**Work order:** Extract, word for word, each line from the line holding "Given: Open the Услуги по доставке tab" through the end of the records. Omit every picture.

════

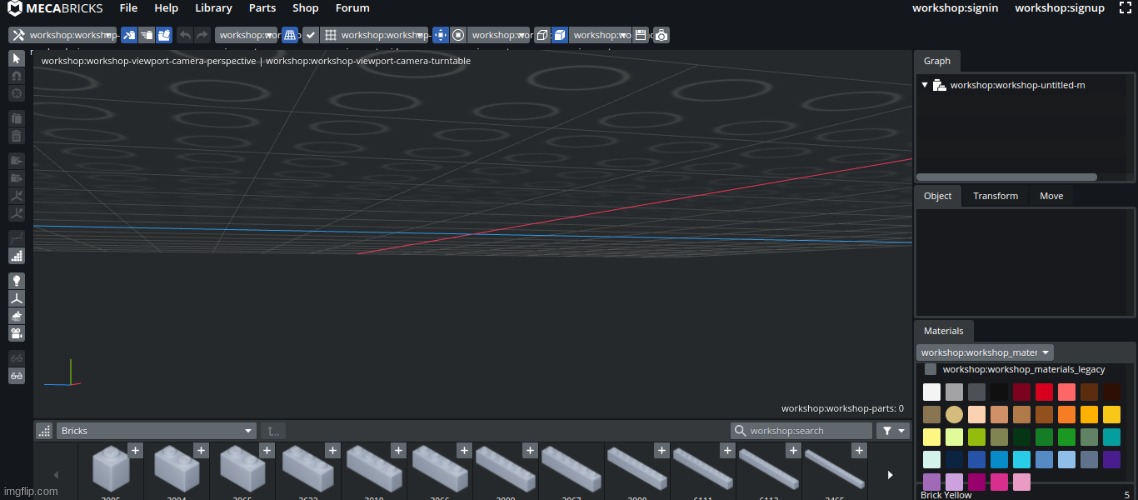Open the materials type dropdown
The width and height of the screenshot is (1138, 500).
(x=985, y=352)
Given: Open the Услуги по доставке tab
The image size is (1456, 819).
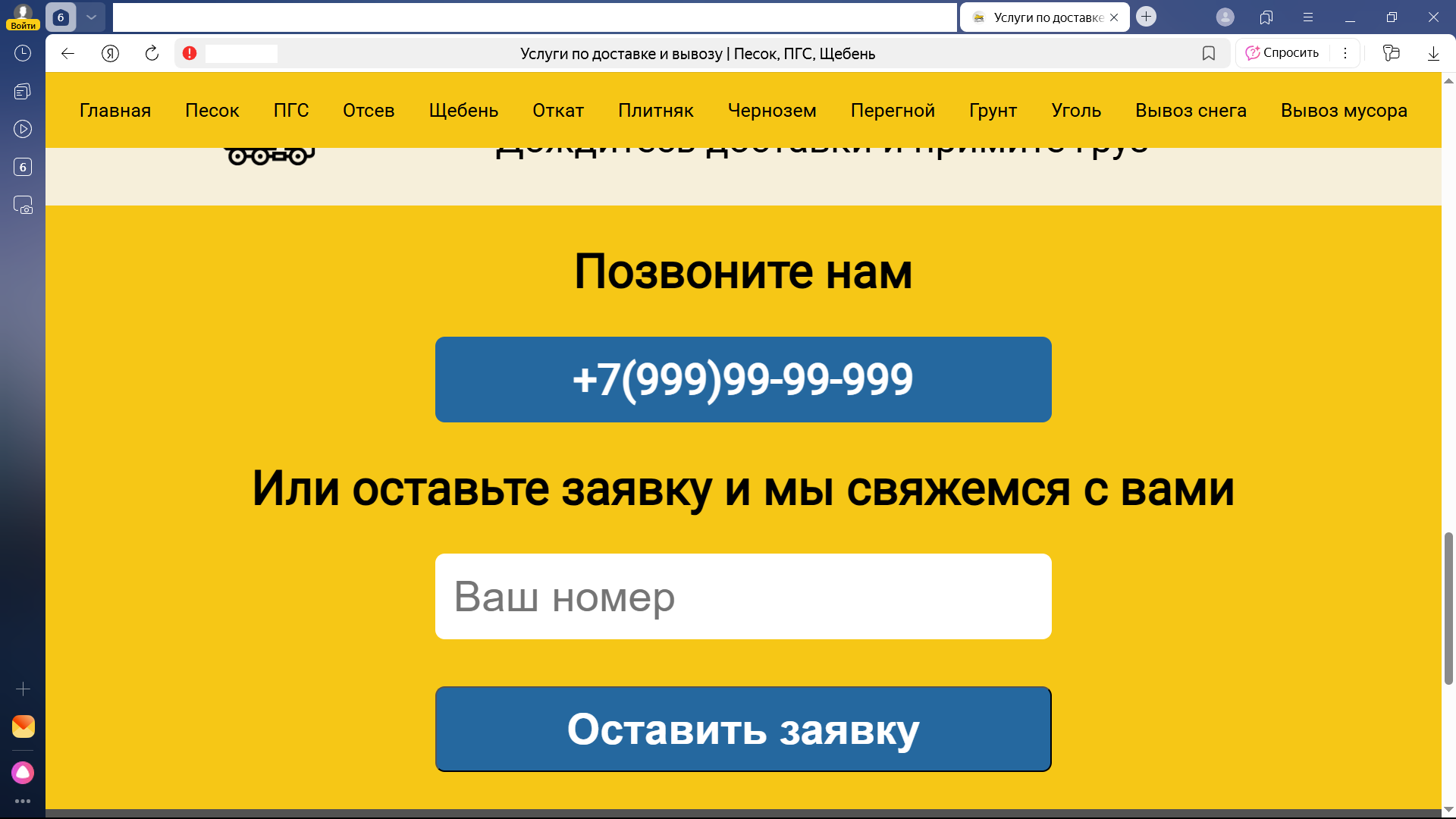Looking at the screenshot, I should tap(1044, 17).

════

**Finished exercise:**
Given: Open the Услуги по доставке tab
The image size is (1456, 819).
Looking at the screenshot, I should tap(1044, 17).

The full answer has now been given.